LR--: ¿Cuál es el secreto de una buena guitarra?



LM--: El secreto es que la madera que utilices sea muy buena, trabajarla en distintos espesores la tapa para lograr que tenga buenos agudos y buenos graves, seleccionar lo que se llama el abanico, los aros y fondos que sean de la mejor madera posible. Oséa, una guitarra de concierto se hace con ébano en el diapasón, con tapa de pino abeto blanco de Alemania o pino abeto de Canadá, los aros y fondos son de Jacarandá de la India o pueden ser de Brasil, aunque hoy por hoy no hay nada en Brasil porque an matado todos los árboles, están plantando pero demóran cincuenta años en tener un grosor como para hacer un instrumento.
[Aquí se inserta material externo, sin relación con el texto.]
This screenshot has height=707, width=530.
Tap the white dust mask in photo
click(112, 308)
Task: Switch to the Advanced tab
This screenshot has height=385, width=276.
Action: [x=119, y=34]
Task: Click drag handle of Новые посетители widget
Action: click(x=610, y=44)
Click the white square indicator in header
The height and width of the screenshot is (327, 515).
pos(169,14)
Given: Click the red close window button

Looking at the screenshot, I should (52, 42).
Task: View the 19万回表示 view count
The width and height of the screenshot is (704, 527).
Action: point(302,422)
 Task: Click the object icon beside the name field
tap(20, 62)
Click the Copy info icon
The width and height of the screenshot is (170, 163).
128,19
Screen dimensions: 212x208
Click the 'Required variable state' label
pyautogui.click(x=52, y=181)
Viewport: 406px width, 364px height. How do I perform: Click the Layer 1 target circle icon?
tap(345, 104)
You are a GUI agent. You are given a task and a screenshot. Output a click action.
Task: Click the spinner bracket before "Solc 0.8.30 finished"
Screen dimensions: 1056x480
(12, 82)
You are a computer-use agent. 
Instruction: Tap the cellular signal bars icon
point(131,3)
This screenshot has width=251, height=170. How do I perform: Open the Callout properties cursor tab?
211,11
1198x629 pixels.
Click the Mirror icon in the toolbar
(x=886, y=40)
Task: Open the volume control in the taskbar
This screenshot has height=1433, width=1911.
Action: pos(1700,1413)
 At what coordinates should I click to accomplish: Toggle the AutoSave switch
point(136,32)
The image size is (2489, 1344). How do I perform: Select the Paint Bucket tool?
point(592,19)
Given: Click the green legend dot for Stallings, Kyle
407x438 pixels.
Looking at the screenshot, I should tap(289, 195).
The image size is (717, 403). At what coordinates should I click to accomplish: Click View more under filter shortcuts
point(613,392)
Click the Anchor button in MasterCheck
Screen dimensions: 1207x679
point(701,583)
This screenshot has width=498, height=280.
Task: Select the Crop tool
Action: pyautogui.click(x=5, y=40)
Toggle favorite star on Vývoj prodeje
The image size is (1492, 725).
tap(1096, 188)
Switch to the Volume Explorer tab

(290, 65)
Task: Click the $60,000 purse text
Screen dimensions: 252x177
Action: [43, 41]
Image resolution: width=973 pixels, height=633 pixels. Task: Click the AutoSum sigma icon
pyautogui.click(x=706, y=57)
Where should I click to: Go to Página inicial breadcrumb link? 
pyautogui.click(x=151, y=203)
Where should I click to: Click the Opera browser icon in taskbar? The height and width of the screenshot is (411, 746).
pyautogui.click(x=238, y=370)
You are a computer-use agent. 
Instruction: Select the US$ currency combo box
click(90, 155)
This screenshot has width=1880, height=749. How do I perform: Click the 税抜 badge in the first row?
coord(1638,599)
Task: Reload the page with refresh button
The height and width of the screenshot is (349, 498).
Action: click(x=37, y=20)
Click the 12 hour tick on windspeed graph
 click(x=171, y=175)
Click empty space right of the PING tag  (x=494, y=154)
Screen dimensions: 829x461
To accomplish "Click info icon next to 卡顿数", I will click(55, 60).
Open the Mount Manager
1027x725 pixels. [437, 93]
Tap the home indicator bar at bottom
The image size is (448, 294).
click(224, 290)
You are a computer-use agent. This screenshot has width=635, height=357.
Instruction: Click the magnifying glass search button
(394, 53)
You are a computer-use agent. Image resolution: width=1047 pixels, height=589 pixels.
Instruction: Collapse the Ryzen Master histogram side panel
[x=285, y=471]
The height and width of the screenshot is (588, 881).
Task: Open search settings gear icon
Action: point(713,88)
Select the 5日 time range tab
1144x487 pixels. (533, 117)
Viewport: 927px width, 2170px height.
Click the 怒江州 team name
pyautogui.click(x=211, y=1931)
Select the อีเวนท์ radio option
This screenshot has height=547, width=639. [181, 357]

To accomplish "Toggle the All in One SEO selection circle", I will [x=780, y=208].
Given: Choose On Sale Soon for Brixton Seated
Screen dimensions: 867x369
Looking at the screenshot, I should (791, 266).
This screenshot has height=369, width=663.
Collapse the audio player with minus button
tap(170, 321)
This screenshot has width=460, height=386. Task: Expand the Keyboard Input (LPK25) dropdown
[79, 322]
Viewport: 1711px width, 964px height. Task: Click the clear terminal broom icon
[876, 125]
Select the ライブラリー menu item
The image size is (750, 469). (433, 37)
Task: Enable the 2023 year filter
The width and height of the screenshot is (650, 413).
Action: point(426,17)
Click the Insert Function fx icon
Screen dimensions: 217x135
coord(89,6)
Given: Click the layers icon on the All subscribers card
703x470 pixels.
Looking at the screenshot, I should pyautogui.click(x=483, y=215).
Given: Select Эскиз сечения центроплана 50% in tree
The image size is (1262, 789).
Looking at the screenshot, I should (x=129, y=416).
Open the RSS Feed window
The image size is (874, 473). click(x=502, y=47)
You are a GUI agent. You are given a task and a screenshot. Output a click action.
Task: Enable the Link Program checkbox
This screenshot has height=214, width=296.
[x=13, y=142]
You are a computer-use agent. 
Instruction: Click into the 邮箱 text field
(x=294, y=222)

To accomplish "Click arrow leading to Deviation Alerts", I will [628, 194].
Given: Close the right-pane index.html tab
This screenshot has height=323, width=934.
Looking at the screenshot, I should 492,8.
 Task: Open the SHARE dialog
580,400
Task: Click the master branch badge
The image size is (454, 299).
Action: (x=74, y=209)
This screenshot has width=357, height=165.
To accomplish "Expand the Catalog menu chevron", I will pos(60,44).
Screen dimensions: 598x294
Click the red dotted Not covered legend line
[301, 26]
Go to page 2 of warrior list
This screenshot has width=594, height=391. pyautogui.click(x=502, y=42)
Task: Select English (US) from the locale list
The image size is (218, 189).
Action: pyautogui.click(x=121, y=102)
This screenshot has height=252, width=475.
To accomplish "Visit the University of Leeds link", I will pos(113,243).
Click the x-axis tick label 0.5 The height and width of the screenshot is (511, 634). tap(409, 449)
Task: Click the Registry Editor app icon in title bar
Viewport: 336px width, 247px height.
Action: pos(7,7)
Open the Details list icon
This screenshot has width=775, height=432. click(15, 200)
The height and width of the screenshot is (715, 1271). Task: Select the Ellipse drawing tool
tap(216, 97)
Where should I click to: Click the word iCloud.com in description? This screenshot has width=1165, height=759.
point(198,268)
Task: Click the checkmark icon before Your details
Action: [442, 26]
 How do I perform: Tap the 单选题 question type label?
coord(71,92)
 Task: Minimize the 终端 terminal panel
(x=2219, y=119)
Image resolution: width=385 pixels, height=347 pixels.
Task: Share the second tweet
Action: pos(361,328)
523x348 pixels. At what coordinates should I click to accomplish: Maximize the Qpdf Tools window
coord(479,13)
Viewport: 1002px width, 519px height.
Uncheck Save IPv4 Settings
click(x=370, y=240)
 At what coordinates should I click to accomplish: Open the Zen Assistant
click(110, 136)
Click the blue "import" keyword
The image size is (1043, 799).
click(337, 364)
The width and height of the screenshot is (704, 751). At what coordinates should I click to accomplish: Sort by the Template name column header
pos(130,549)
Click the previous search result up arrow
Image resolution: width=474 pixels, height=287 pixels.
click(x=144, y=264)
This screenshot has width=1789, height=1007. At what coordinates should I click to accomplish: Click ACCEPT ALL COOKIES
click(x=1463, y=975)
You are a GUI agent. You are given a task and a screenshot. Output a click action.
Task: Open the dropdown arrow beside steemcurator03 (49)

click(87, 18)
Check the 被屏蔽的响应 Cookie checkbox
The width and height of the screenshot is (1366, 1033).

LR--: ¿Y esa madera cómo se prepara?

LM--: Esa madera hay que dejarla estacionada por lo menos 5 años, cortada casi al grosor que lleva y dejarla que se vaya secando, generalmente ahora las compras de Alemánia o Canadá ya estacionadas, pero yo las dejo igual un buen tiempo porque siempre se corre el riesgo de que no esté bien estacionada y los cambios de clima sufren mucho, o sea pasar por ejemplo Alemania, donde el clima tiene una sequedad distinta al nuestro y son cambiantes. Ya cuando pasa el Ecuador tenés problemas, por eso conviene dejarla un tiempo más.

LR--: ¿Com se resiente la madera?

LM--: Mirá, la madera, si vos tenés una puerta que tiene cien años, el día que llueve se hincha y el día que le da el sol se aprieta y ese movimiento en un grosor de una o dos pulgadas o lo que pueda tener una puerta no la va a hacer rajar, pero cuando hablamos de una guitarra estamos hablando de dos milímetros, dos milímetros y medio o tres milímetros de espesor de madera.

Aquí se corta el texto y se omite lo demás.